# Variational Inference

The goal of generative models is to learn a distribution $p(x)$ (or known as **Evidence**) over the data $x$. Variational inference is a method to approximate complex distributions by transforming them into simpler ones.


For training a generative mode, the goal is to maximize the likelihood of the data, which can be expressed as:

$$\log p(x)$$

Directly estimating $p(x)$ requires we have all the data in the world, which is not feasible. Based on chain rule, we can rewrite the log likelihood as:

$$\log p(x) = \log \int p(x, z) dz = \log \int p(x|z) p(z) dz$$


However, this marginal likelihood is intractable, as it requires integrating over all possible latent variables $z$.
- even if the $p(z), p(x|z)$ are simple distributions (e.g., Gaussian), the product is often non-Gaussian and high-dimensional, making the integral difficult to compute.
- $p(x|z)$ as the decoder is usually a complex approximator, which makes the integral even harder to compute. 



## Variational Trick

Now we introduce a **variational distribution** $q(z|x)$ to approximate the true posterior $p(z|x)$, an easier distribution to sample from. We can then rewrite the log likelihood as:

$$\log p(x) = E_{q(z|x)}[\log p(x)]$$

This holds because: $\log p(x)$ is a constant with respect to $z$, independent of the integration variable. 
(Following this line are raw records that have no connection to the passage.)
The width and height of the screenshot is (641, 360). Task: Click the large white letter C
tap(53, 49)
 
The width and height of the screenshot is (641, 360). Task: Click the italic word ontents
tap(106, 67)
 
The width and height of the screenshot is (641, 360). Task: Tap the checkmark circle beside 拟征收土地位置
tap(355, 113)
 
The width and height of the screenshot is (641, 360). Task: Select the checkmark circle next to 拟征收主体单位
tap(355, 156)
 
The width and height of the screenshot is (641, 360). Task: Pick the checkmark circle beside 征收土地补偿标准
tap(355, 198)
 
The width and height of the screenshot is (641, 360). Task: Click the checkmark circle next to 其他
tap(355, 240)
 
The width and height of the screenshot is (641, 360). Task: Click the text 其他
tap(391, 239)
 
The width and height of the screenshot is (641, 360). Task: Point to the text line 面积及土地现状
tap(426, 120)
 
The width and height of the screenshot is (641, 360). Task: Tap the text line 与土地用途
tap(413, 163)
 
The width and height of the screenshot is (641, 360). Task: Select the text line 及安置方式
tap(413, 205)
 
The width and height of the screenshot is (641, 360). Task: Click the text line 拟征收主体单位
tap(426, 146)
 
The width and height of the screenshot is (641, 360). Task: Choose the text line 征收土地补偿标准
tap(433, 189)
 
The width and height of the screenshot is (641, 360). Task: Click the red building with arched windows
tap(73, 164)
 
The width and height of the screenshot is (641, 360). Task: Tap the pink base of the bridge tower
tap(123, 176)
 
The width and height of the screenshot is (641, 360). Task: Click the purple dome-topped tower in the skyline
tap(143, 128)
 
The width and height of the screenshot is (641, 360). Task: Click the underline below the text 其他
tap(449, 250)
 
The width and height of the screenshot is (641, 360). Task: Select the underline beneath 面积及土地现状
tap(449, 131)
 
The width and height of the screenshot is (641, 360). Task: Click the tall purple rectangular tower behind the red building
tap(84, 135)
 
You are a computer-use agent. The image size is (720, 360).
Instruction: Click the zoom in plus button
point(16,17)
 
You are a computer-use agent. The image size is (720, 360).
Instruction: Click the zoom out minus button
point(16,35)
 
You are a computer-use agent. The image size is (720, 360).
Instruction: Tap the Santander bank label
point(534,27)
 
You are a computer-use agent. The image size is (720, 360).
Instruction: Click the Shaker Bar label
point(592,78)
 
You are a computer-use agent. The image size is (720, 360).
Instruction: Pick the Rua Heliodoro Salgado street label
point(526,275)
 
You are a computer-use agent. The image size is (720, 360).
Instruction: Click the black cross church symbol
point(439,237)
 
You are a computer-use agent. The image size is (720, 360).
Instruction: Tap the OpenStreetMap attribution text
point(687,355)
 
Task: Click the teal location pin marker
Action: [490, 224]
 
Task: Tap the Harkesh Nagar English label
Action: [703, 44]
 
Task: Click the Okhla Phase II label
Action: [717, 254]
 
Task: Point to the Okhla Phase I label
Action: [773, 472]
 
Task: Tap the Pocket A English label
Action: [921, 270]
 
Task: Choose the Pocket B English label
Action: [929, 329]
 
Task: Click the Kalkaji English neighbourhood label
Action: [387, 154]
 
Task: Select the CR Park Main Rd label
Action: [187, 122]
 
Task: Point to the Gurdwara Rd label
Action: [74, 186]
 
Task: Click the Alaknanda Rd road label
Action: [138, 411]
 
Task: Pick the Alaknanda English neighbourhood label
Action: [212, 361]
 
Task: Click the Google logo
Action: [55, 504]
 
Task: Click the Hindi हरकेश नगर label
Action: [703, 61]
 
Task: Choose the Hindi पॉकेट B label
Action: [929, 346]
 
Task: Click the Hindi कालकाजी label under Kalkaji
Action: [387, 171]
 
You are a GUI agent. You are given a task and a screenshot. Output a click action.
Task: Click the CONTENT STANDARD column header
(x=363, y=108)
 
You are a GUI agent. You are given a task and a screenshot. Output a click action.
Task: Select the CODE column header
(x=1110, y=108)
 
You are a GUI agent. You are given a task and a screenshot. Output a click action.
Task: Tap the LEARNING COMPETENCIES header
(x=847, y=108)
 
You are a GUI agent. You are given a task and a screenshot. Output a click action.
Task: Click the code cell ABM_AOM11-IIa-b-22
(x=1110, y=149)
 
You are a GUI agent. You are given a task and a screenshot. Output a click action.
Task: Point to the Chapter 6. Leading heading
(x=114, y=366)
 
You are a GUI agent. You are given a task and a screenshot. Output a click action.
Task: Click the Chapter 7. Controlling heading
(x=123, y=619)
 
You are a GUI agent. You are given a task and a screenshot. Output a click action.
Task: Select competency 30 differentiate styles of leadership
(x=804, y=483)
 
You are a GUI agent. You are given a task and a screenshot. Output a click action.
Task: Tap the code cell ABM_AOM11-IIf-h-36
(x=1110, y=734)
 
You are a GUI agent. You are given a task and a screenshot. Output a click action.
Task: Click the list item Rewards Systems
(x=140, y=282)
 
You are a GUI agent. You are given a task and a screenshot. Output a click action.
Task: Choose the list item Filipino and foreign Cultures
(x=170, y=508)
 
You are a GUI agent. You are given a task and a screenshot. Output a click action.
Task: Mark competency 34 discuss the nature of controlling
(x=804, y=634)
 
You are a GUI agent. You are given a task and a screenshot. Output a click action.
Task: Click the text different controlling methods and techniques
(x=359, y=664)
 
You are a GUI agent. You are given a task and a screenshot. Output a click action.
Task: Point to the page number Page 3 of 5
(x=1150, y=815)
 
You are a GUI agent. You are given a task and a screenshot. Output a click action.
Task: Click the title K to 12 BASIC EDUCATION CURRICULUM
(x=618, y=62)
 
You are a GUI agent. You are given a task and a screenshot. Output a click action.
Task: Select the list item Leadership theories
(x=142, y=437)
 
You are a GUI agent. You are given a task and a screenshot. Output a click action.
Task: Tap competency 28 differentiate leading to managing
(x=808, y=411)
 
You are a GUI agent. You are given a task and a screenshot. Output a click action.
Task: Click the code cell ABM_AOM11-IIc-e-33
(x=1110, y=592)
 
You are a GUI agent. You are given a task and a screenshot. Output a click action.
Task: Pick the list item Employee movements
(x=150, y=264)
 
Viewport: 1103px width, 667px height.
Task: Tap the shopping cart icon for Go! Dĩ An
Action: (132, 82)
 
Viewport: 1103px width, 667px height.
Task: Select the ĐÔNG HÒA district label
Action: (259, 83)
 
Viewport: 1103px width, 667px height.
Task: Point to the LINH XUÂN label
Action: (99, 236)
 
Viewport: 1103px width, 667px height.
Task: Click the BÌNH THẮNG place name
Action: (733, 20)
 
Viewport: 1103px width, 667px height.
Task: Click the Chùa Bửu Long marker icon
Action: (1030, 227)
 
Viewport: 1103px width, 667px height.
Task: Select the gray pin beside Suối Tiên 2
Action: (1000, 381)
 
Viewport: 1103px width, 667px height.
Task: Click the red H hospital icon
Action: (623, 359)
$$E_{q(z|x)}[\log p(x)] = \sum_z q(z|x) \log p(x) = \log p(x) \sum_z q(z|x) = \log p(x) \times 1 = \log p(x)$$

Now add and subtract $\log q(z|x)$ inside the expectation:

$$\log p(x) = E_{q(z|x)}[\log \frac{p(x, z)}{q(z|x)} + \log \frac{q(z|x)}{p(z|x)}]$$

This gives:

$$ \log p(x) = E_{q(z|x)}[\log \frac{p(x, z)}{q(z|x)}] + E_{q(z|x)}[\log \frac{q(z|x)}{p(z|x)}] $$


The first term is the **variational evidence lower bound** (ELBO), 

\begin{align*}
    \mathcal{L}(q) &= E_{q(z|x)}[\log \frac{p(x, z)}{q(z|x)}]\\
    &= E_{q(z|x)}[\log \frac{p(x|z)p(z)}{q(z|x)}] \\
    &= E_{q(z|x)}[\log p(x|z)] + E_{q(z|x)}[\log \frac{p(z)}{q(z|x)}] \\
    &= E_{q(z|x)}[\log p(x|z)] - E_{q(z|x)}[\log \frac{q(z|x)}{p(z)}] \\
    &= E_{q(z|x)}[\log p(x|z)] - KL(q(z|x) || p(z))

\end{align*}

The second term is the **KL divergence** between the estimated variational distribution and the true posterior distribution, which is unknown because we cannot compute $p(z|x)$ directly.

$$ KL(q(z|x) || p(z|x)) = E_{q(z|x)}[\log \frac{q(z|x)}{p(z|x)}] $$


**Note that KL divergence is always non-negative**:

Consider the function $f(x) = -\log x$, which is convex, 
From Jensen's inequality, for a random variable $X$ and the convex function $f$, we have:
$$ E[f(X)] \geq f(E[X]) $$

Apply $X = \frac{p(z)}{q(z)}$:

$$ E_{q(z)} [\log(\frac{p(z)}{q(z)})] \leq \log E_{q(z)}[\frac{p(z)}{q(z)}] = \log \int_z q(z) \frac{p(z)}{q(z)} dz = \log 1 = 0 $$

Thus, KL divergence is always non-negative:
$$ KL(q(z) | p(z)) = E_{q(z)}[\log \frac{q(z)}{p(z)}] = - E_{q(z)} [\log \frac{p(z)}{q(z)}] \geq 0 $$

This means that **maximizing the likelihood $\log p(x)$ is equivalent to maximizing the ELBO** $\mathcal{L}(q)$, which is a lower bound of the log likelihood.
This is the **variational trick**: we can find the variational distribution $q(z|x)$ to maximize the ELBO, which in turn approximates the true posterior distribution $p(z|x)$.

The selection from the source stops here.